Si allontanò da me e gettò la testa all'indietro, contro il muro bianco.
Scostai una ciocca di capelli dal suo viso e la arricciai dietro il suo orecchio.

- Allora... mi dici come stai veramente? -

Evitò di voltarsi verso di me.

- Lo sai -

- No... riguardo a quello che è successo ieri... -

Lo vidi sussultare appena, ma non si scompose.

- Se devo dirti la verità... non lo so -

- Prova a spiegarmelo -

Questa volta si girò a guardarmi con un paio d'occhi spenti e tristi.

- È successo così tante volte che credevo di essermi abituato al dolore, ma non è così... anche se con lui non avevo un buon rapporto -

- Davvero? -

Presi ad accarezzargli il braccio riverso sulle lenzuola nella mia direzione.

- Pensavo che dopo... che dopo la morte di tua madre vi foste avvicinati di più -

- Te l'ha detto lui? -

- S-sì... non è così? -

Riccardo sospirò pesantemente, sembrava riluttante a parlarmi di suo padre e lo capivo; tuttavia esitò solo per qualche attimo.

- Gli ho fatto credere di considerarlo di più come un padre solo perché mi faceva pena vederlo così triste, tutto qui-

- Tutto qui? -

- Sì, ma non riesco a capire perché ci sto male lo stesso -

- Forse perché ti eri affezionato davvero -

- Già... -

Mi sporsi in avanti e mi chinai su di lui, ma proprio in quel momento la porta della stanza si spalancò con violenza.
La nonna di Riccardo fece il suo ingresso con le mani sui fianchi e un'espressione tutt'altro che rilassata e pacifica.

- Andiamocene di qui, sono stanca! -

Quando notò la mia presenza cercò di ricomporsi; mi lanciò un'occhiata e mosse il capo nell'intenzione di salutarmi, poi riprese a far finta che io non esistessi: raccolse in fretta e furia i vestiti e altri oggetti personali e li ficcò alla bell'e meglio in una borsa vecchia e trasandata.

- M-ma... nonna!

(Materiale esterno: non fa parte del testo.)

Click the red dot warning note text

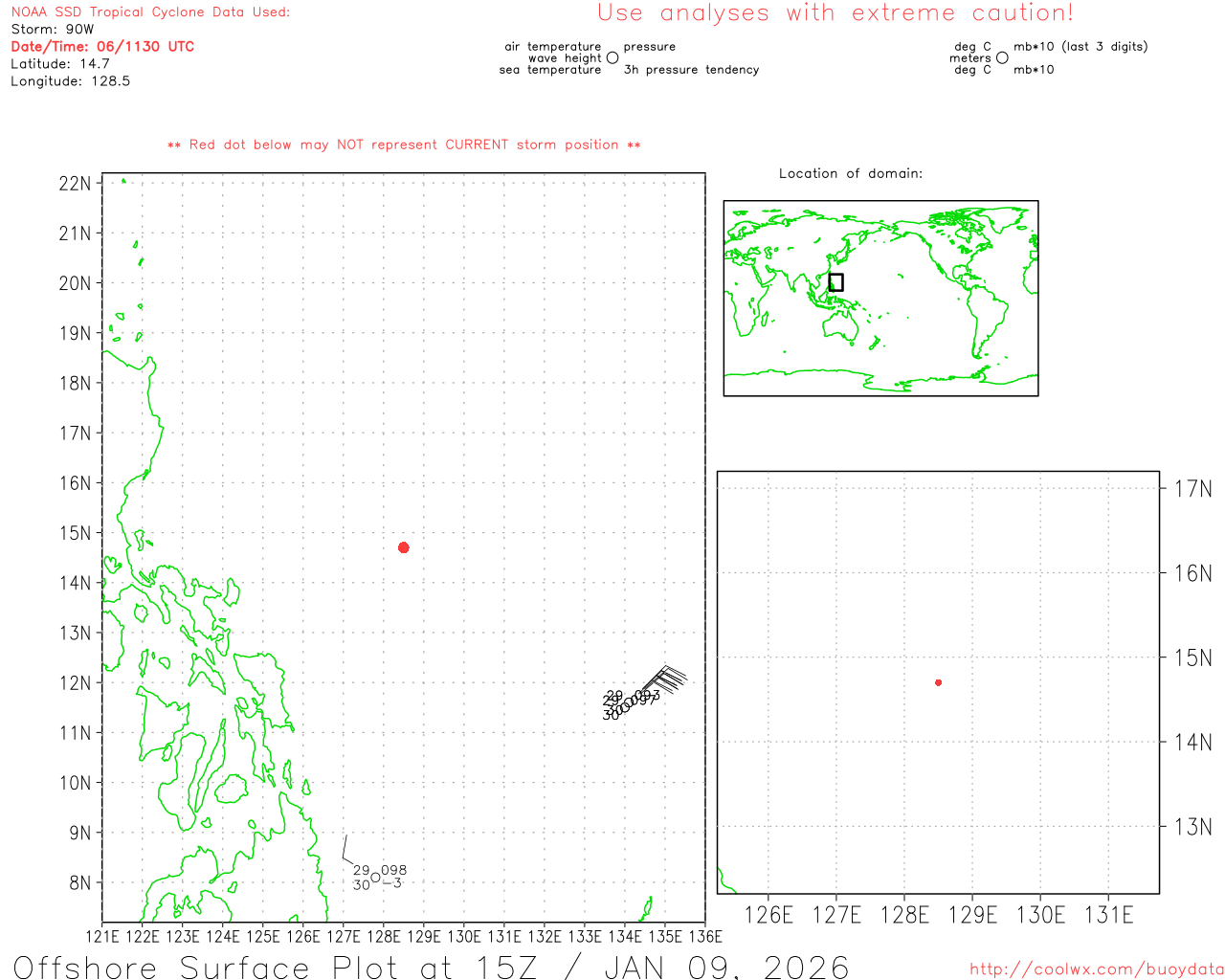pos(404,145)
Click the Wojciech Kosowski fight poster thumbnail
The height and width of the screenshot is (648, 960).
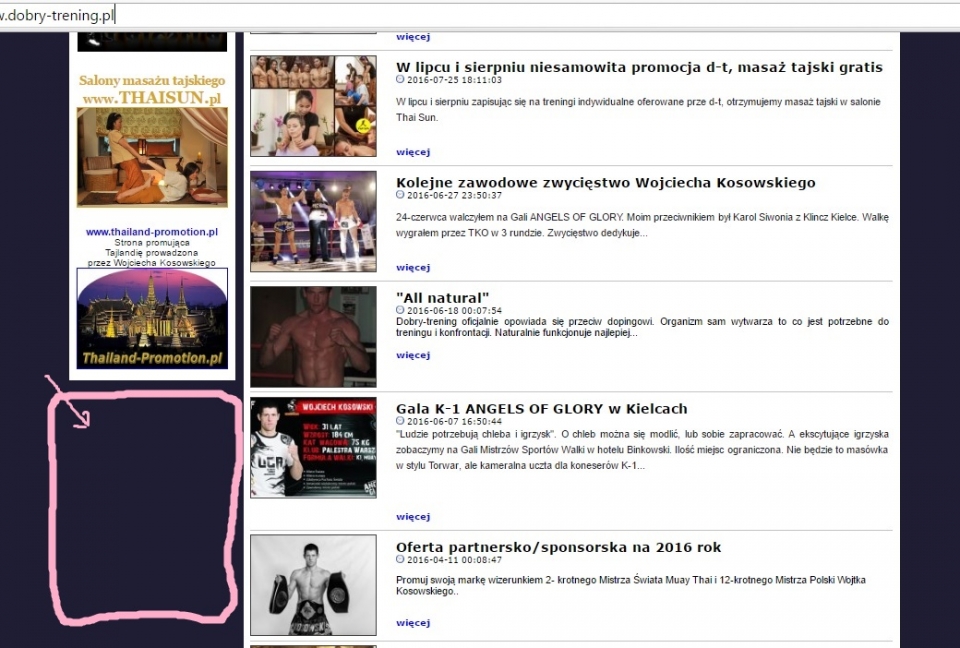tap(313, 448)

I medici hanno detto che... -

- Sì, si, possiamo andarcene, sbrigati! -

Strizzò gli occhi e glieli puntò in viso con prepotenza, potevo quasi percepire quanto fosse affilato il suo sguardo.
La donna afferrò Riccardo per un polso e cercò di trascinarlo al suo seguito, ma io feci lo stesso; lo abbracciai con disappunto della nonna.

- Verrò a trovarti quando posso, d'accordo? Non contattarmi o chiamarmi per parlare di quelle cose... ciao -

Gli lasciai un bacio sulla fronte insolitamente scoperta e lo guardai uscire dalla stanza a braccetto con la donna che lo teneva costantemente sott'occhio, poi uscii anche io e raggiunsi i genitori di Matteo che mi aspettavano in piedi nel corridoio.
Rosanna mi guardò in modo preoccupato e mi aggiustò la felpa stropicciata.

- Sei stato qui tutta la notte, che ne dici di tornare a casa? Devi essere stanco... -

- Sì... grazie -

Franco si limitò a rivolgermi un sorriso incoraggiante; gli feci cenno di abbassarsi e gli sussurrai a un orecchio.

- Domani posso andare a scuola, vero? -

L'uomo scosse la testa, rassegnato.

- Verranno a fare delle domande anche a te -

Accennò alle figure di Riccardo e sua nonna che attendevano l'ascensore.